Степан горько рассмеялся и бухнул тяжёлой, как наковальня, ладонью по столу.
– О чём Алкедон думал, не ведаю, – сказал он, – но, видать, достойнее нас с тобой никого не нашлось! Нам дали возможность совершить величайший подвиг, Тарх! И неважно, сколько на него уйдёт времени. Всё равно мы спасём невинных людей от этого зверя, а про нас потом станут песни слагать! Вот, может, как раз ты и сложишь первую!
Дудошник покачал головой, посмотрел на старуху, затем перевёл взгляд на Степана. Тихо молвил:
– Я раньше никогда не слагал песен о войне. Лишь изредка – вон, когда играл у Кологора на пиру.
В глазах отразилось недоумение, рот в изумлении приоткрылся. Однако он тут же посмотрел с горечью.
– Но вот, кажется… Не ведаю. Что-то внутри меня рвётся наружу, некий голос нашёптывает острые, как кинжалы, слова. Выводит мелодию, которую я никогда прежде не слышал.
Таргитай закрыл глаза, словно стараясь что-то услышать, почувствовать. Что-то яркое и могучее, зовущее за собой.
– Там, – медленно произнёс он, указывая себе на грудь, – пробуждается что-то, чего никогда прежде не было.
На его красивом, чуточку наивном лице отразилась вселенская боль.
– Раньше я мог вплетать в песни лишь любовь, красоту и добро. Теперь вижу, как наяву, как горят подожжённые хаты, огнём охвачены целые города.

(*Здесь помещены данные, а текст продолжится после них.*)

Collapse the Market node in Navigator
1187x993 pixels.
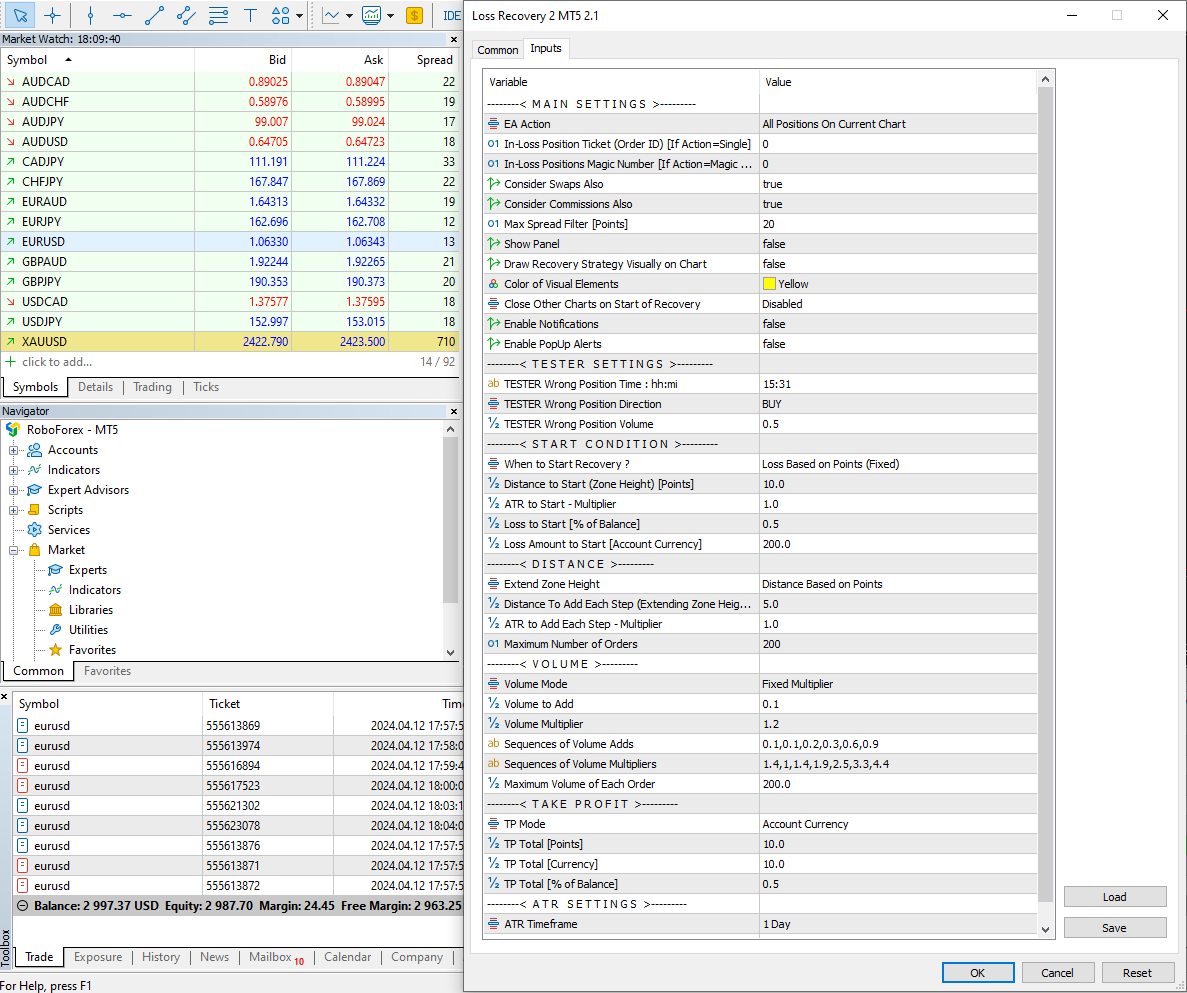15,550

Взгляд Таргитая на миг затуманился, он уставился в тёмную бревенчатую стену, на которой сушатся пучки трав.
– Это происходит сейчас? – спросил Степан негромко.
Взгляд его на мгновение остановился, сделался хмурым, словно он увидел то же самое, что и невр.

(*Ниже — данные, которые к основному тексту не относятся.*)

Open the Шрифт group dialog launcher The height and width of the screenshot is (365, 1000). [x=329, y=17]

Таргитай покачал головой, лишь крепче зажмурил глаза. Потом закрыл лицо ладонями.
– Не знаю… – промолвил он с мукой. – Сейчас это случится, завтра или через время! Вот ещё один город. И ещё один… и ещё. Люди гибнут, хотя могли бы жить и радоваться, любить друг друга, рожать детей!

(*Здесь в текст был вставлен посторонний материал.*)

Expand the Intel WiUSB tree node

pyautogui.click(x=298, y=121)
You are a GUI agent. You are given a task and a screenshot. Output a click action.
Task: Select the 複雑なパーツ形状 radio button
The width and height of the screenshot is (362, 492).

Он вскинул голову, посмотрел на сидящую у стены ведунью. На миг она преобразилась в красивую молодую женщину. Её облегающее стройную фигуру платье будто соткано из полевых трав и цветов. В глазах стоит звёздная ночь, под толстой косой сияет луна.
Но этот облик быстро растаял, и Таргитай вновь увидел у окна старуху.
– Бабуля, – спросил Степан, со смесью любопытства и осторожности кивая на светящуюся прялку в её руках, – что это у тебя за пряжа такая?
Яга взглянула остро. Однако потом лик смягчился, губы растянулись в загадочной полуулыбке.
– В большом знании, – молвила она, – большая печаль. Уверен, что хочешь это знать?
Степан вновь встретился с ней взглядом. В глазах мелькнула тень страха. Он невольно отшатнулся, будто увидел что-то из мира Нави. Торопливо помотал головой, словно пожалел о вопросе.
Быстро глянул на Таргитая, в глазах тревога, мол, не нравится мне эта бабка, с ней что-то не так! Он всё ещё бледный, глаза расширились, ладонь потянулась к рукояти меча на широком кожаном поясе.
Невр и сам уже ощутил, что старуха – это лишь личина. Под ней скрывается нечто неясное, смутное. Но чувства уверенно подсказывают – могучее и древнее, как сами боги, как сам этот мир!
Степан с лязгом обнажил меч. Вскочив с лавки, он с перекошенным от ярости и страха лицом рванулся к Яге. Но успел сделать всего несколько шагов. Он остановился аккурат посреди избы, замер. Взгляд его сделался мутным. Меч выскользнул из разжавшихся пальцев, со звоном обрушился на бревенчатый пол.
Бородач качнулся и рухнул следом. Таргитай смотрел, в изумлении раскрыв рот. Пронеслась ужасающая мысль: неужто и тут предательство?!
В тот же миг он услышал храп. Громкий, раскатистый. Грудь Степана мерно вздымается и опадает, голова безвольно запрокинулась, невр увидел в приоткрытом рте желтоватые зубы.